India has the widest fiscal gap in the BRIC group of large emerging countries, which also includes Brazil, Russia and China. Standard & Poor’s and Fitch Ratings warned last year they may strip the nation of its investment-grade rating.
The Reserve Bank has signaled the fiscal gap and a record shortfall in the current account limit its room to lower borrowing costs. It reduced the repurchase rate to 7.75 percent from 8 percent on Jan. 29, the first cut since April 2012.
The central bank in a Jan. 28 report indicated a push to pare the deficit that increasingly relies on sales of shares in state-owned companies and one-off auctions of telecom permits may be unsustainable.

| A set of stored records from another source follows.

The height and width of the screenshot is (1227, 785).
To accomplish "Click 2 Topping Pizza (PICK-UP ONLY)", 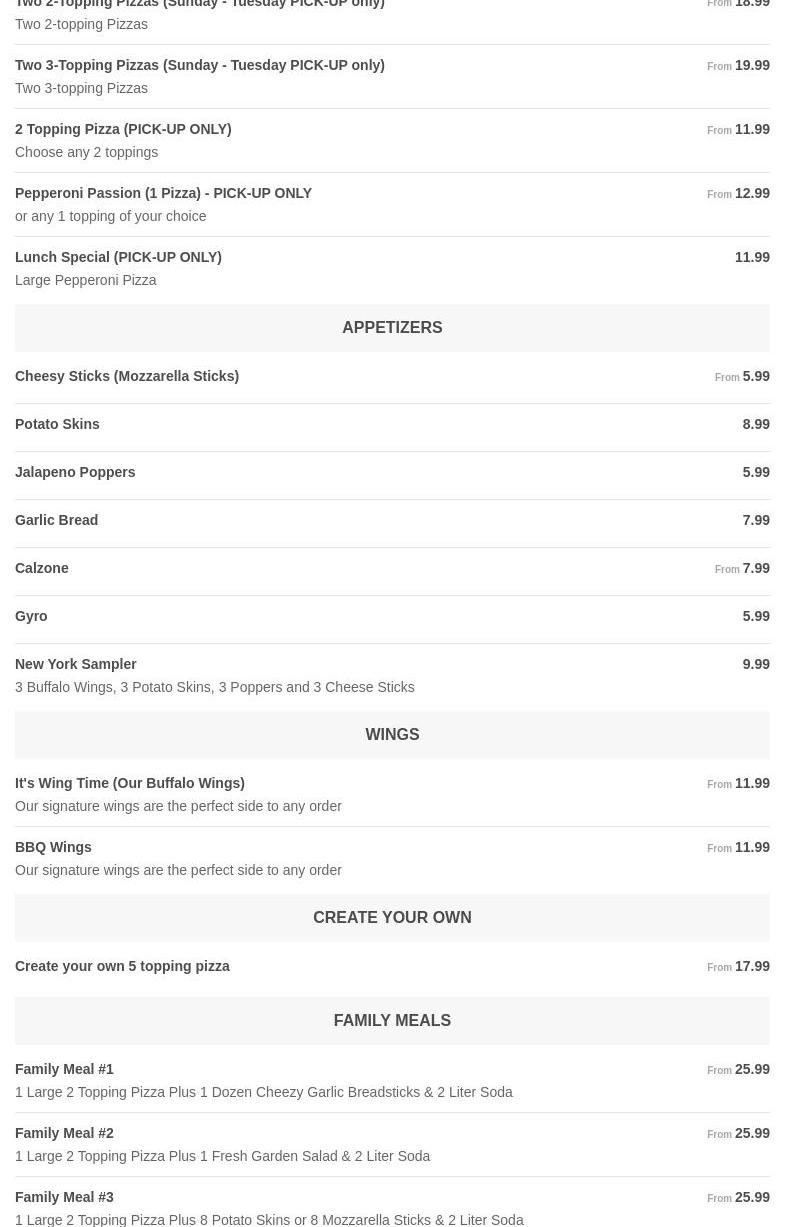I will tap(123, 129).
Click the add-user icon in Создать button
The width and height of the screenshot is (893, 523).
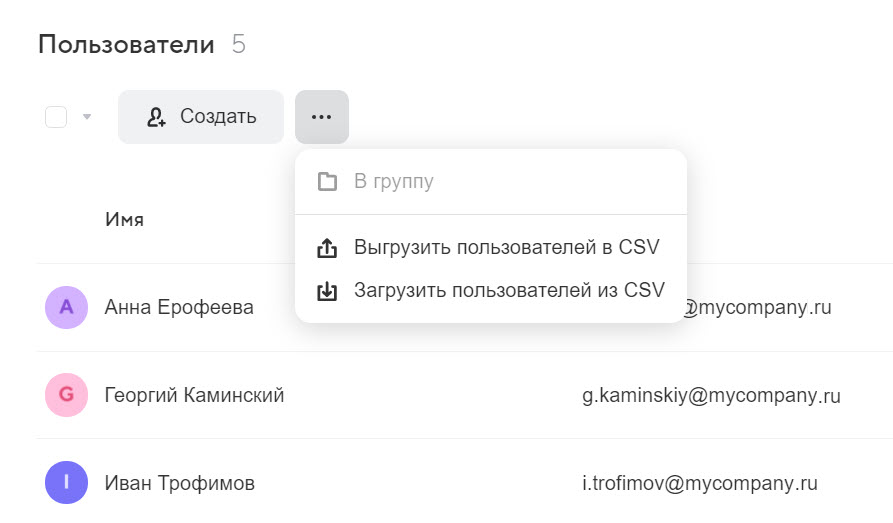coord(156,117)
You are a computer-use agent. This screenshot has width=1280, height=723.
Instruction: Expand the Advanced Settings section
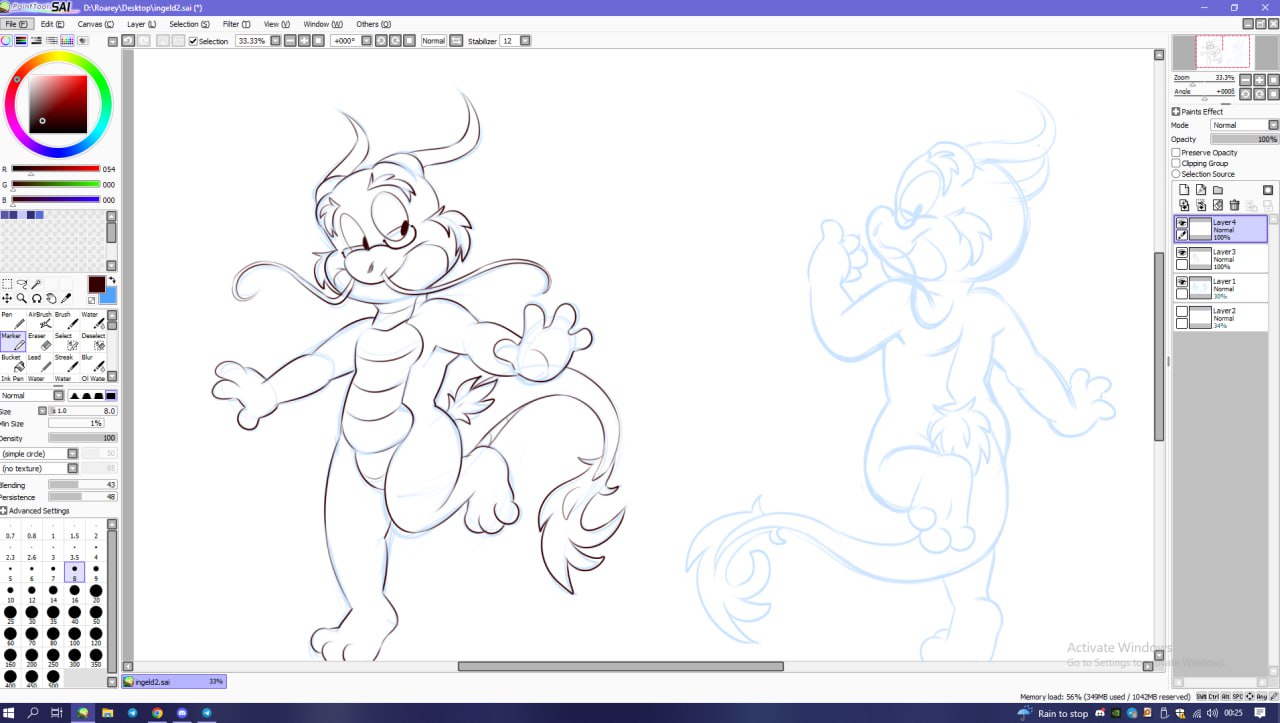(x=5, y=511)
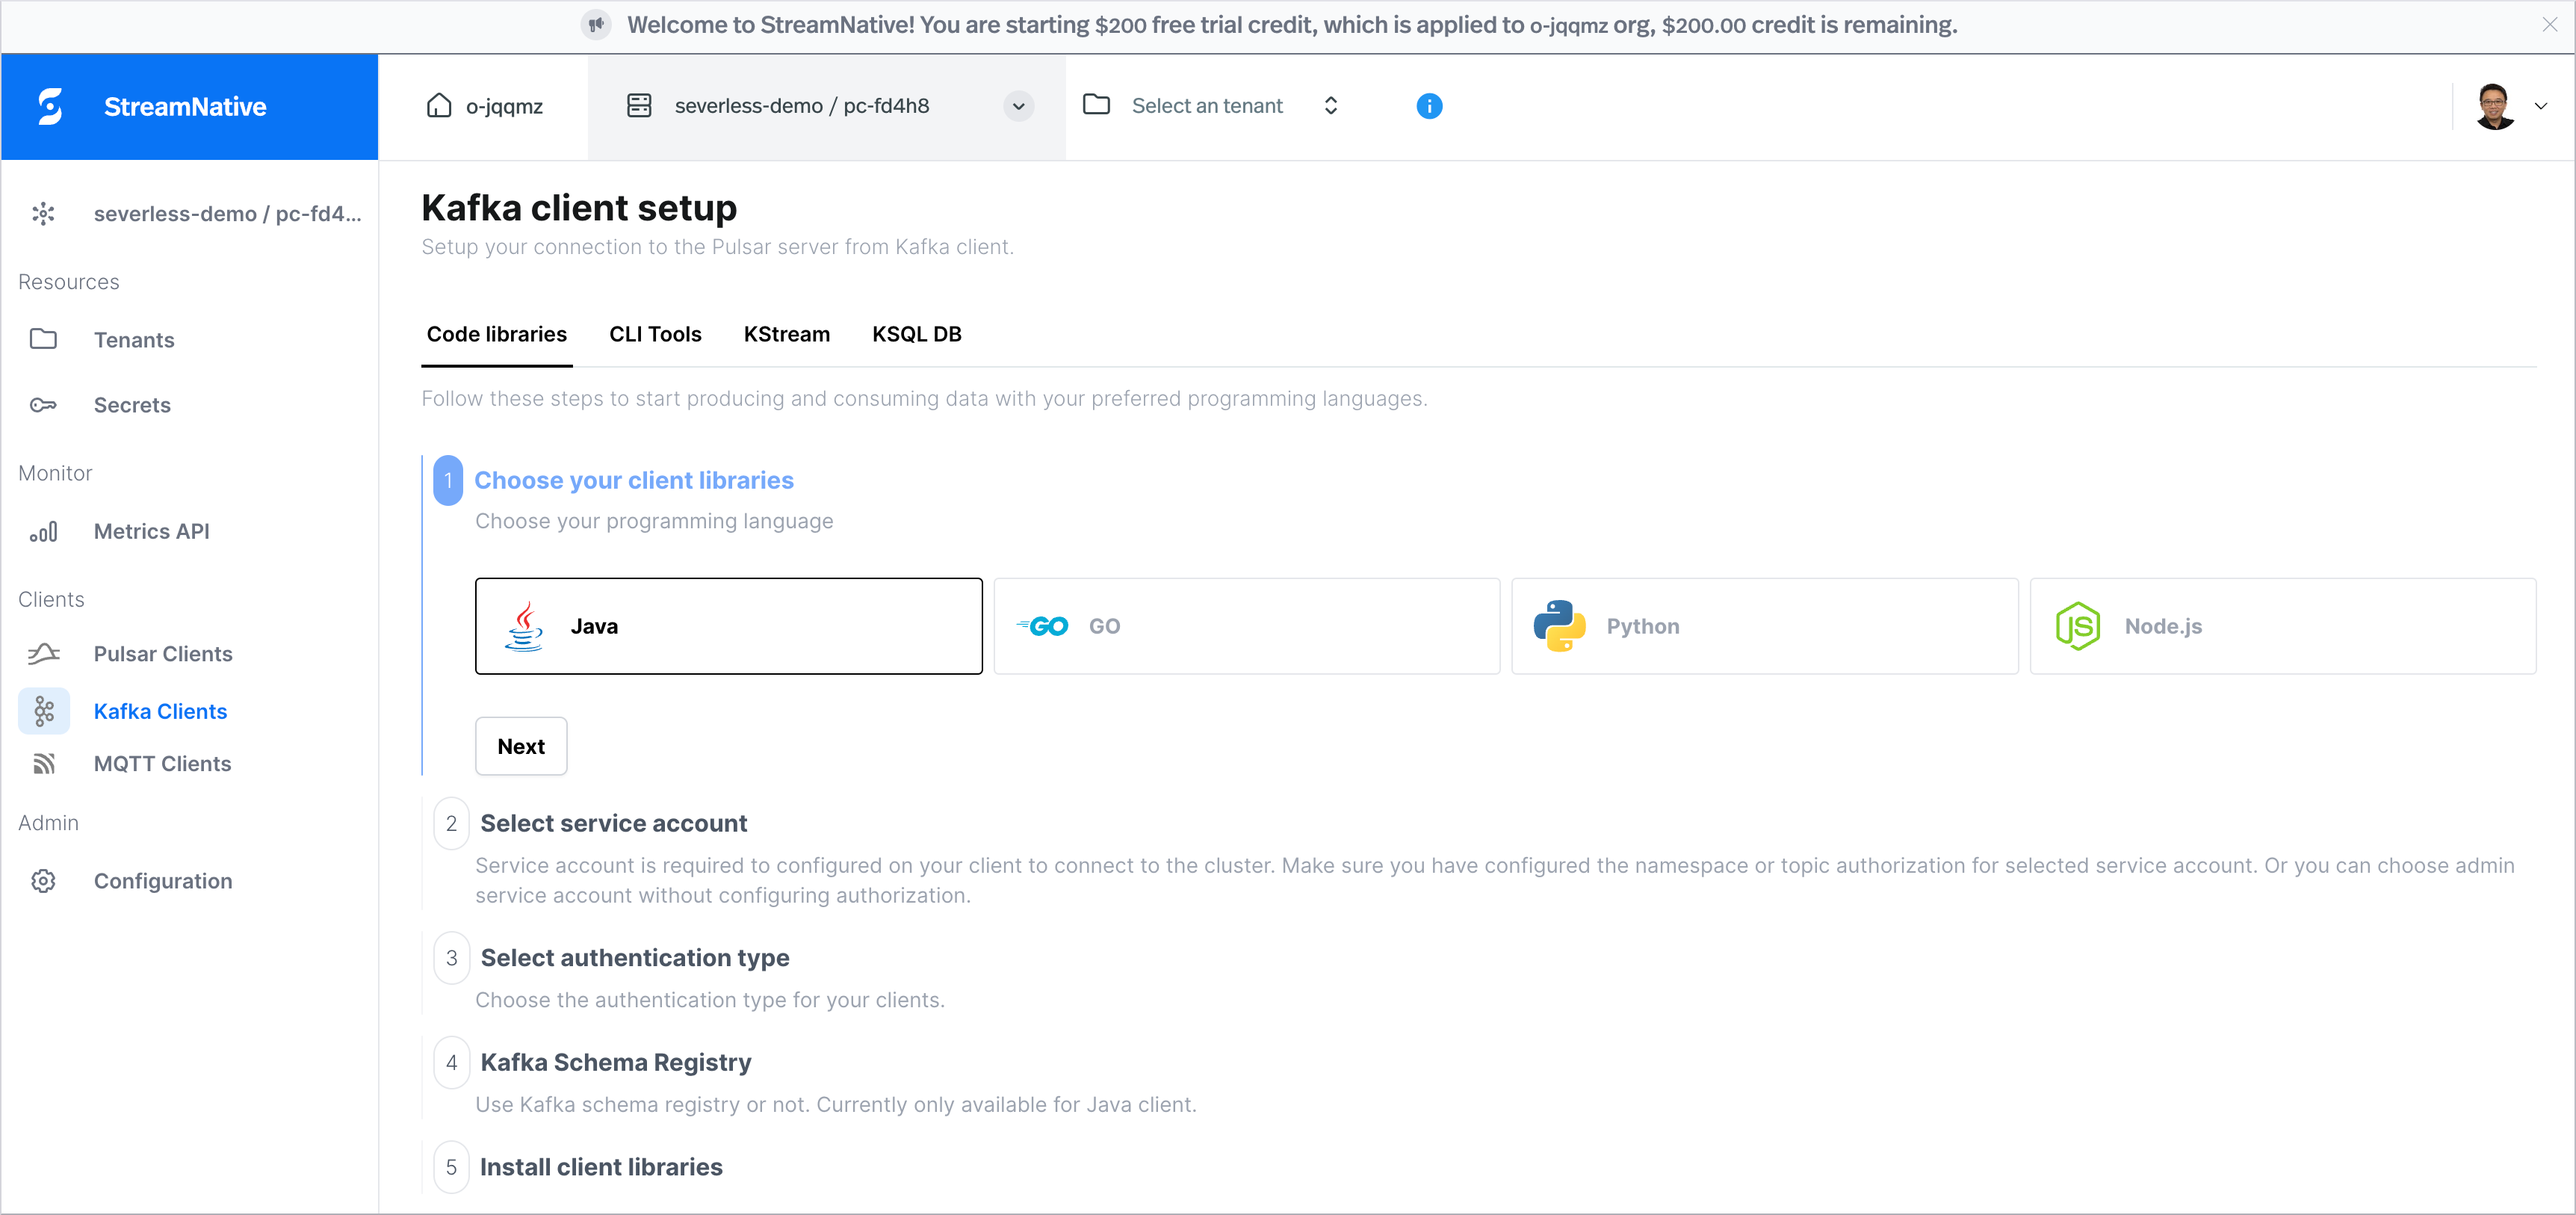Dismiss the free trial welcome banner
This screenshot has height=1215, width=2576.
2549,25
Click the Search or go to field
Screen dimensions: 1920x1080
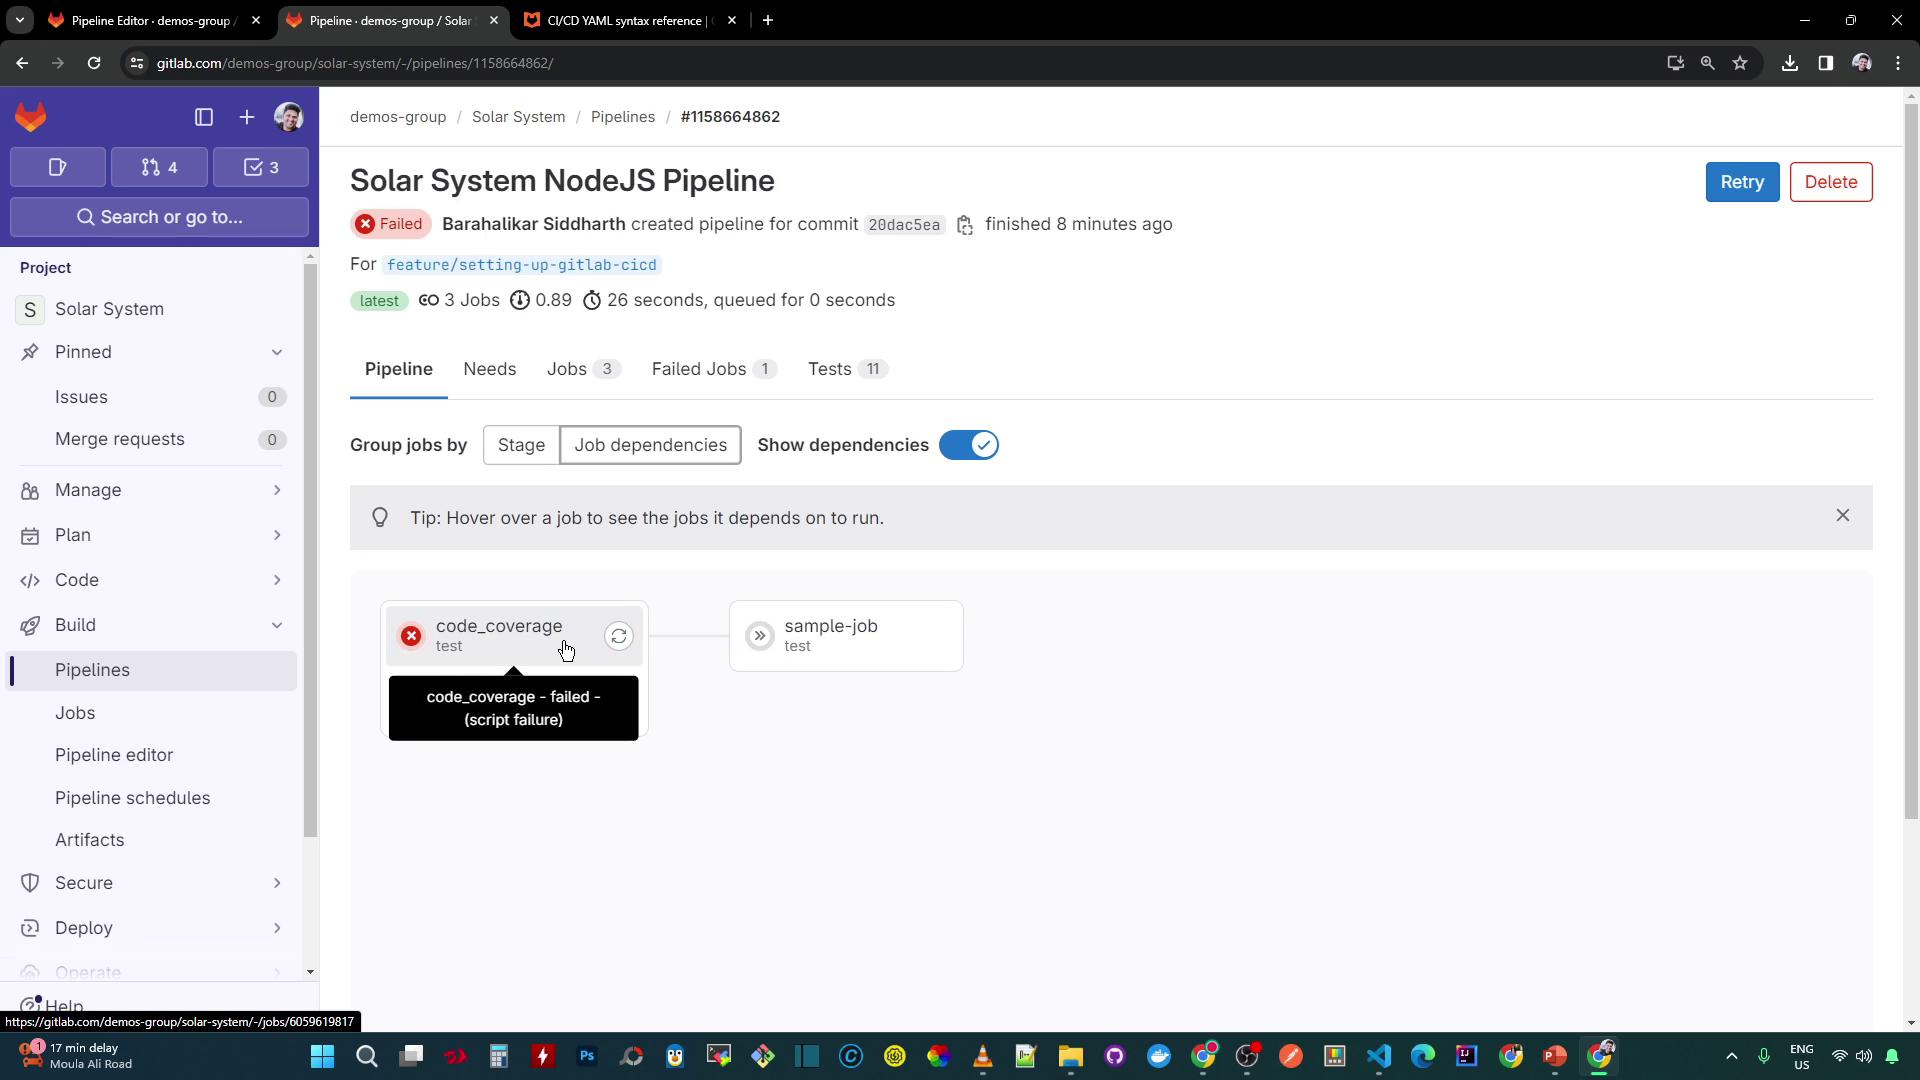[x=160, y=217]
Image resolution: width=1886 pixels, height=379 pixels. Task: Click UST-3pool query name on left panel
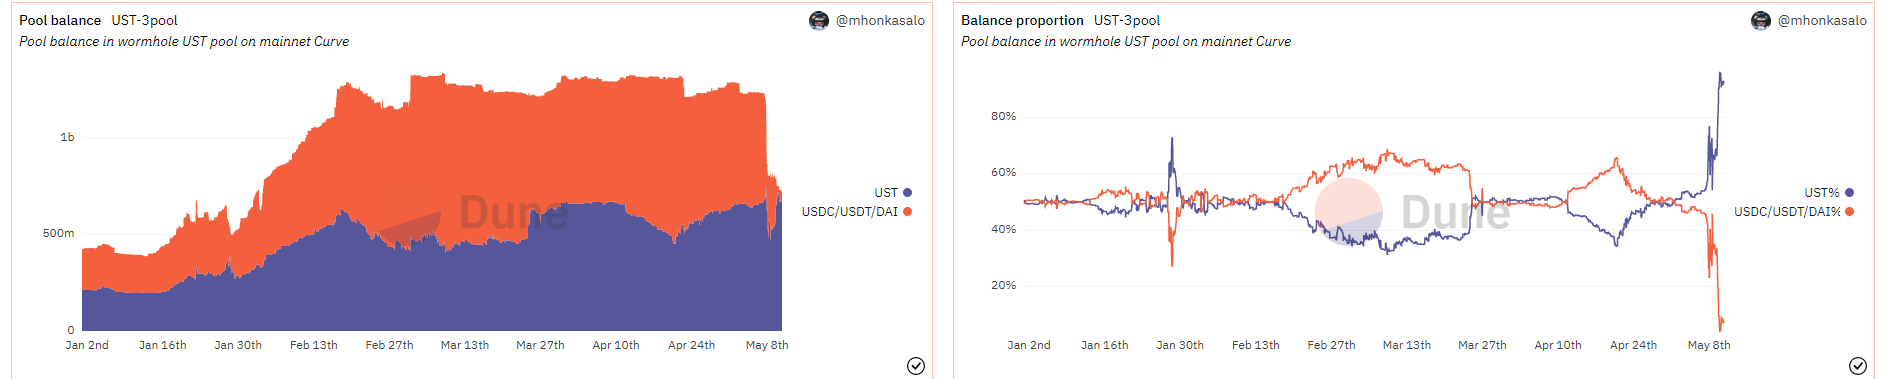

Prime Minister Manmohan Singh has changed policies since September to revive expansion, including steps to open retail and aviation to more foreign investment, ease caps on capital inflows and accelerate infrastructure projects.

Policy Momentum

The reforms will help boost Indian expansion to 6 percent in the year through March 2014, the IMF forecasts. That would remain below the past decade’s average of about 8 percent.
“The current macro backdrop warrants a reduction in the fiscal deficit,” said Chetan Ahya, an economist at Morgan Stanley in Hong Kong. “The government also needs to ensure momentum in policy measures to accelerate investment.”
Elsewhere in the region, New Zealand’s annual trade deficit unexpectedly widened in January on reduced sales of dairy products, a report showed today.
Hong Kong may report economic growth accelerated to 2.4 percent in the fourth quarter from a year earlier, rising from 1.3 percent in the previous three months, according to a Bloomberg survey ahead of a report due today. Thailand may say exports gained for a fifth straight month in January, according to a separate survey.
In Europe, Italian business confidence figures for February are due, while France will release its consumer confidence indicator. The U.S. will report data for durable goods orders in January and mortgage applications for the week ended Feb. 22.